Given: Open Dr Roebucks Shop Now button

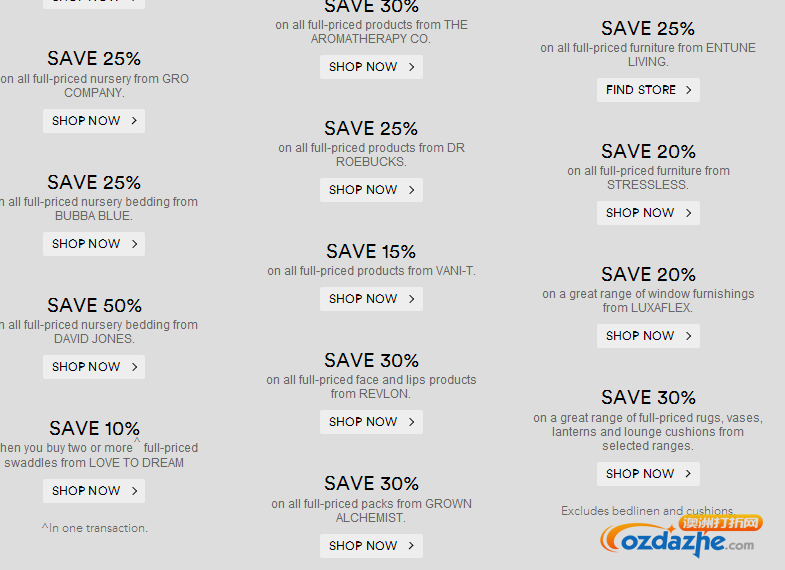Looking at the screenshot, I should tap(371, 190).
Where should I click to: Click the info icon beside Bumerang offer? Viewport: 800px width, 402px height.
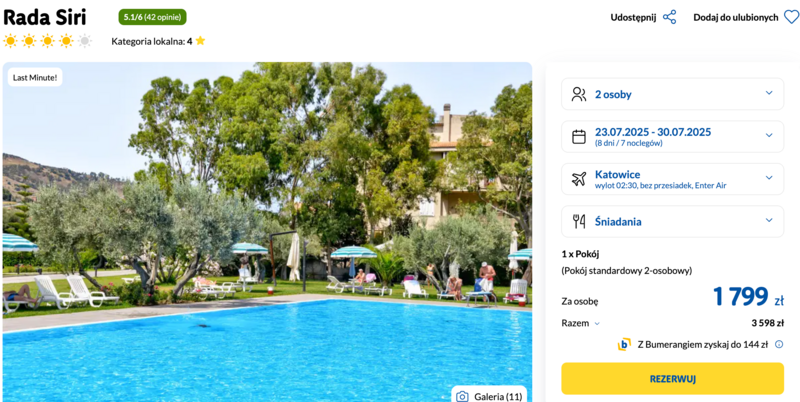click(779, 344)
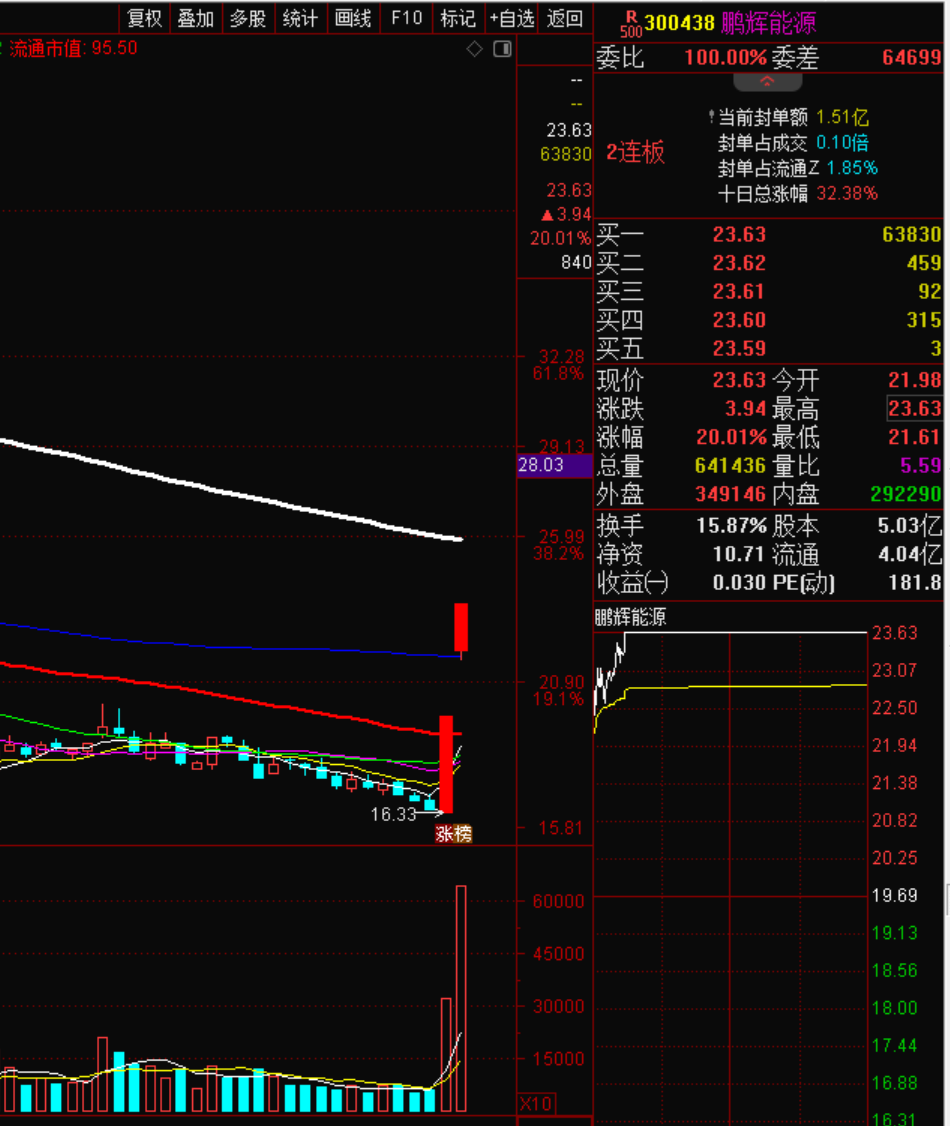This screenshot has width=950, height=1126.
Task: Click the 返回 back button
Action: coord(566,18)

* * *

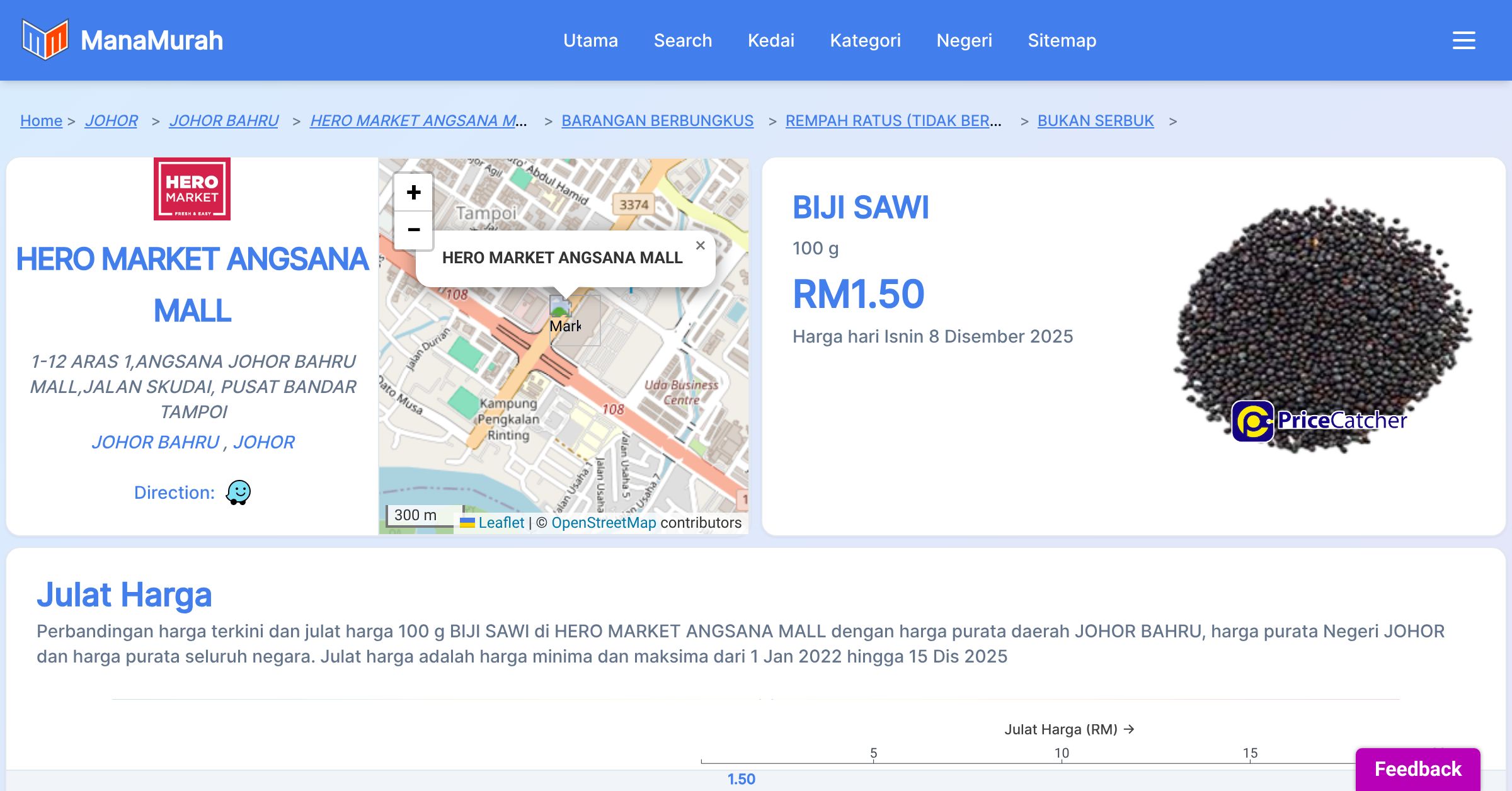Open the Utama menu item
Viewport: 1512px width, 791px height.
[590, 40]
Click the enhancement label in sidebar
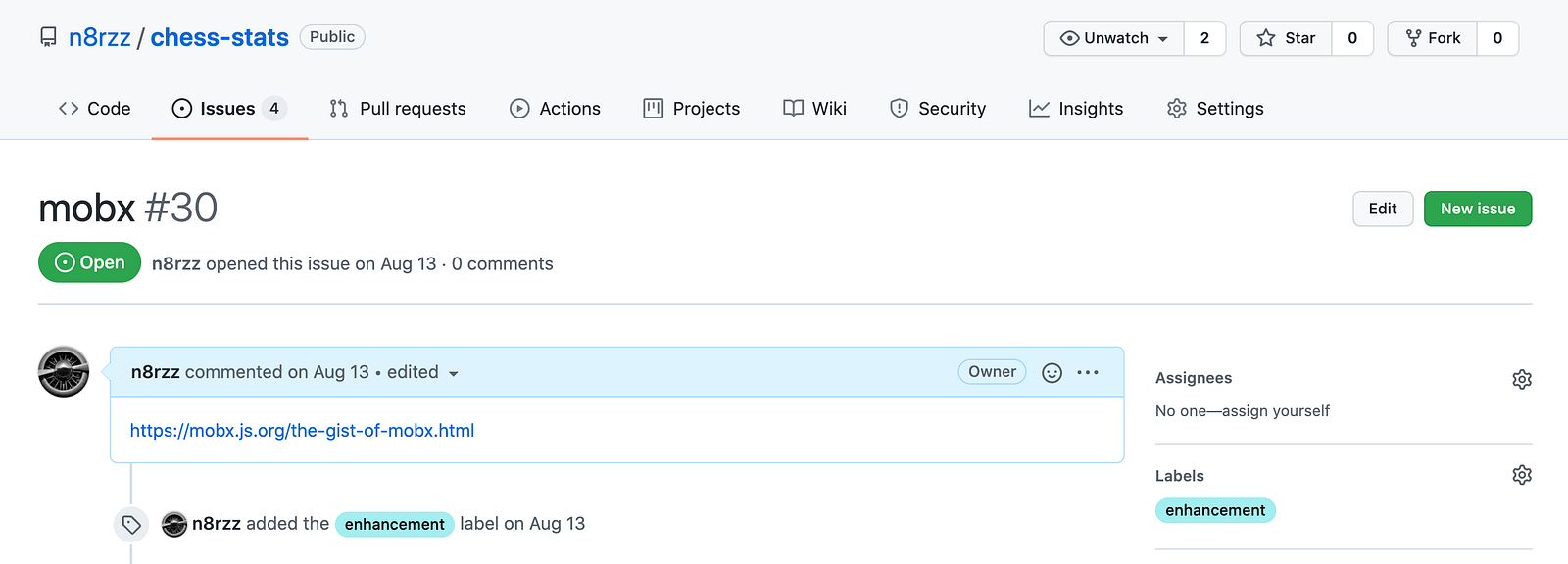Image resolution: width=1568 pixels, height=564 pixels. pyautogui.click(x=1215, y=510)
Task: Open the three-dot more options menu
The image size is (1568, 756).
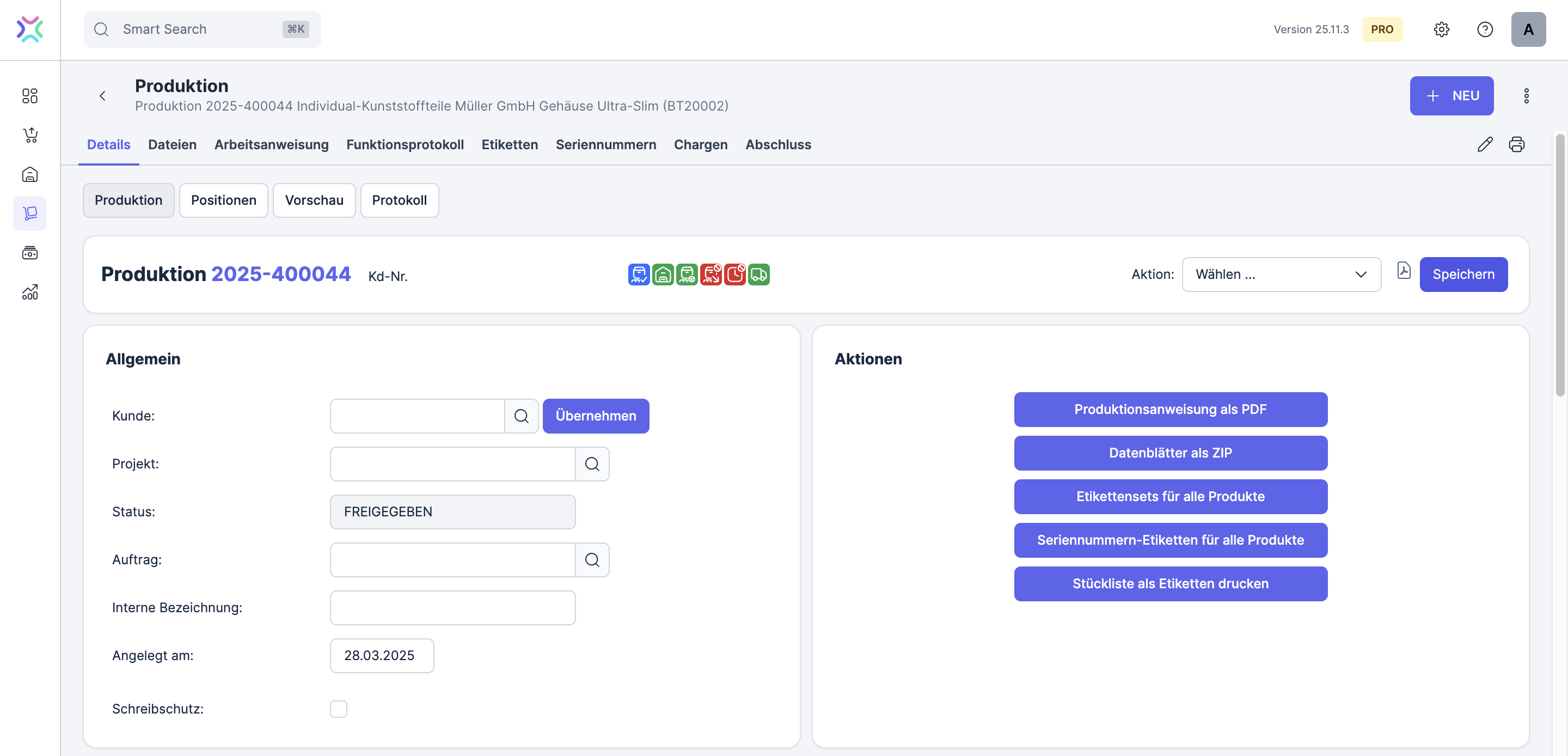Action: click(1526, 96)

---

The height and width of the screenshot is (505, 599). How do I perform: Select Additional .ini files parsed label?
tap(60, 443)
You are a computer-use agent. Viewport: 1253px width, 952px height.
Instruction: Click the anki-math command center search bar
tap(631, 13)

- Problem description
Rewrite the records starting at the line containing "Open the Utama menu item" and ending at the line containing "Action: click(1526, 96)", swapping "sidebar" for "side panel" and keeping everything else unchanged. Omit the pictures.

- Completed task
Open the Utama menu item
Viewport: 1512px width, 791px height.
[590, 40]
Click the enhancement label in side panel
Image resolution: width=1568 pixels, height=564 pixels. pyautogui.click(x=1215, y=510)
Task: Open the three-dot more options menu
The image size is (1568, 756).
Action: click(1526, 96)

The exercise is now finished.